§ **Pixel coordinate grounding data**:
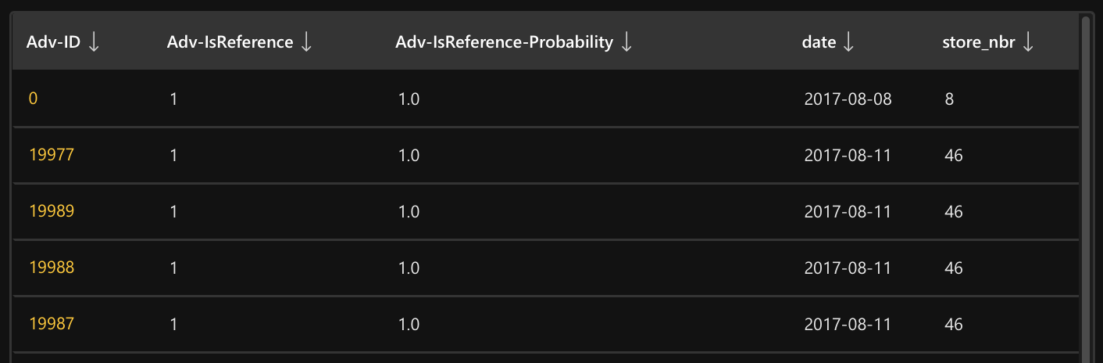Screen dimensions: 1103x363
Task: Click the sort arrow next to date
Action: click(x=848, y=43)
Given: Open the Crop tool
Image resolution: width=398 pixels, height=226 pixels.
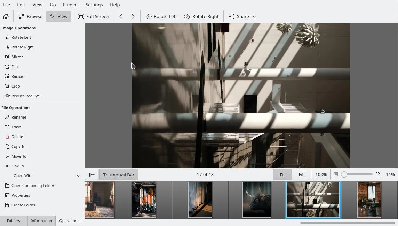Looking at the screenshot, I should click(x=15, y=86).
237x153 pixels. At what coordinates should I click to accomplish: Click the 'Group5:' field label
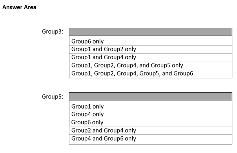click(53, 97)
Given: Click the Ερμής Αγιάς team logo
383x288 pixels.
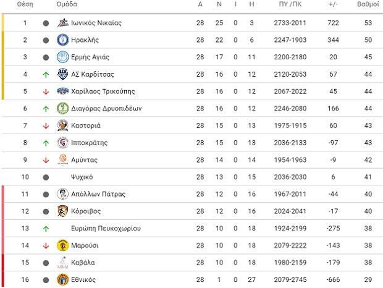Looking at the screenshot, I should pos(62,57).
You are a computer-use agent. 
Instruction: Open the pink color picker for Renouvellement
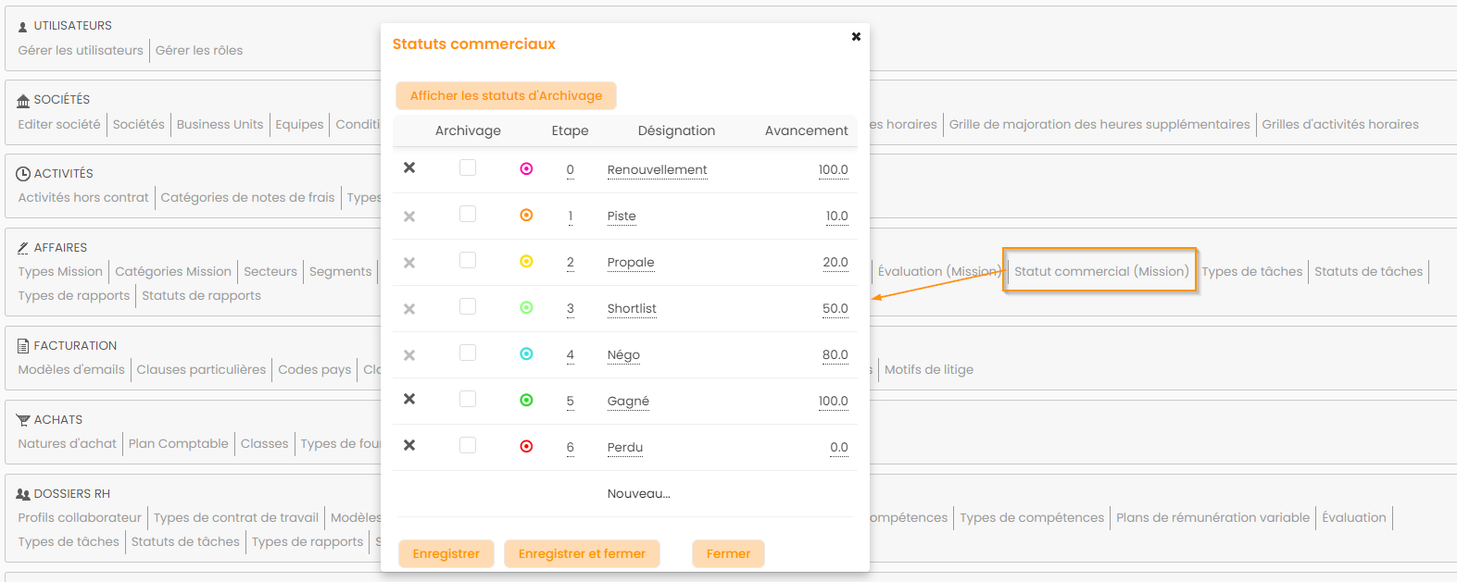(526, 169)

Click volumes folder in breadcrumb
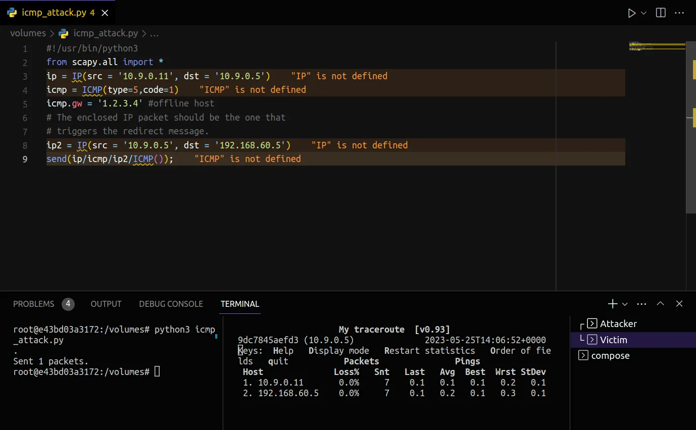coord(28,33)
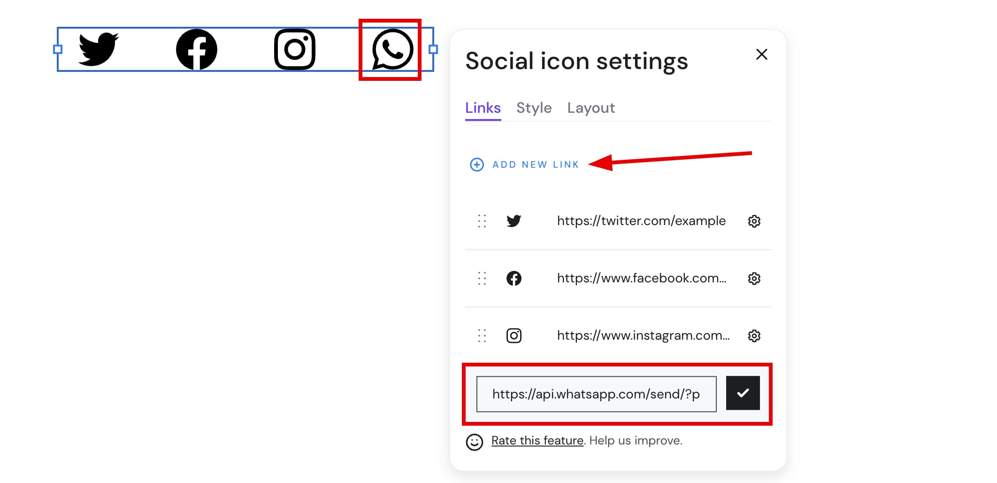Click ADD NEW LINK
997x483 pixels.
(x=536, y=164)
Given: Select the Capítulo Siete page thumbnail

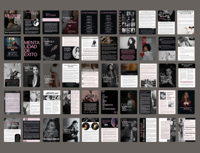Looking at the screenshot, I should [70, 129].
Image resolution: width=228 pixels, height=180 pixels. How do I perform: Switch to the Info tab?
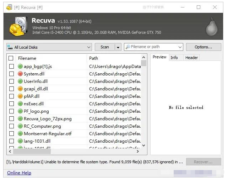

§ **EXERCISE**: Reproduce, word for word, every line from the one that contains "Instruction: Open the" to the end of the data, including both ends; omit all pictures.

§ **ANSWER SECTION**:
Instruction: Open the pink color picker for Renouvellement
(526, 169)

Click volumes folder in breadcrumb
coord(28,33)
Click ADD NEW LINK
997x483 pixels.
(x=536, y=164)
Given: Select the Capítulo Siete page thumbnail

Looking at the screenshot, I should [70, 129].
Image resolution: width=228 pixels, height=180 pixels. How do I perform: Switch to the Info tab?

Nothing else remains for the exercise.